21.6.7.3 Public authority decisions must occur separately through competent public authority processes outside Risk Agency and outside NAF unless separately and lawfully recorded.

### 21.6.8 Community Translation Is Not Consent.

21.6.8.1 Community translation, community advisory, safeguard advisory, public-safe storytelling, local knowledge interpretation, community-facing Reports, Campaign participation, community meetings, community leader participation, Indigenous institution participation where applicable, Studio participation, National Portfolio input, Nexus Universe participation, or handoff awareness shall not constitute community consent or Indigenous consent where applicable.

21.6.8.2 Consent-sensitive matters shall be routed to appropriate lawful, community-governed, Indigenous protocol-sensitive where applicable, rights-respecting, and recorded processes outside Risk Agency unless a separate lawful consent record exists.

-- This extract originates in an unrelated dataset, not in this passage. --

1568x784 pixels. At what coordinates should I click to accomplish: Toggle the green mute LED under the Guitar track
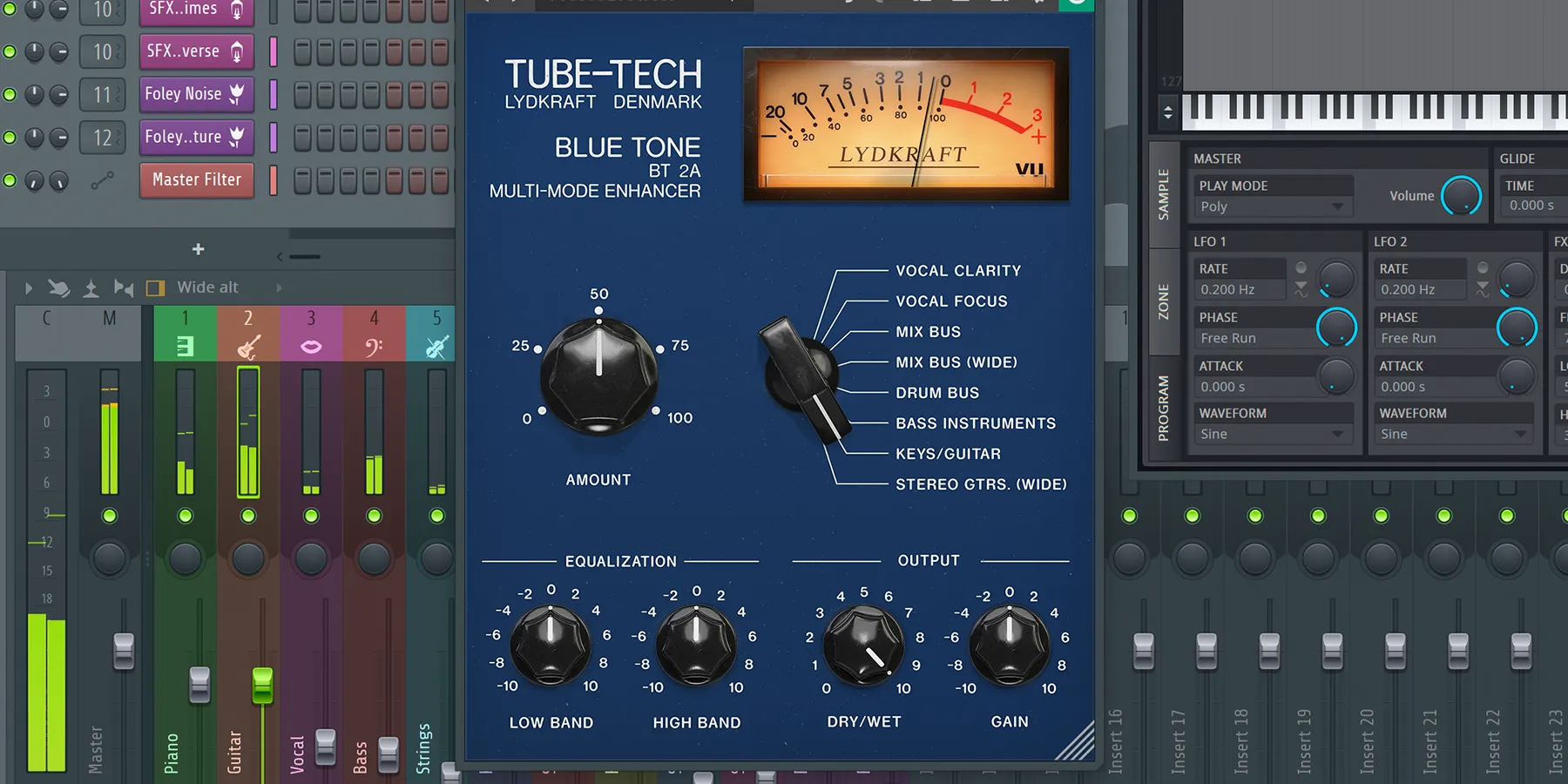248,515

21.6.8.3 The final Risk Agency rule of Part XXI is that NAF may match experts, route advisory support, support risk intelligence, support resilience learning, support public-safe reporting, support capacity-building, translate across spheres, support Foundry, support Campaigns, support Academy, support Labs, support Studio, support Grid, support Nexus Universe, support National Portfolios, and support lawful handoff context only through record-bearing, conflict-managed, reliance-labeled, public-safe, safeguard-aware, nationally routed where applicable, sponsor-bounded, provider-neutral, public-authority-bounded, finance-bounded, insurance-bounded, procurement-neutral, consent-bounded, correctionable, archive-capable, and non-executing Risk Agency governance. No request, match, expert standing record, engagement, advisory note, training, public-safe summary, readiness map, dashboard literacy note, handoff support note, client conversation, public authority learning session, community translation, finance-readiness support, insurance-readiness support, sponsor participation, provider contribution, Marketplace reference, Registry reference, Nexus Universe participation, or archived Risk Agency record shall become certification, professional license, investment advice, underwriting, procurement recommendation, public authority decision, public warning, public finance allocation, community consent, Indigenous consent where applicable, deployment authorization, operational command, agency, warranty, or execution by implication.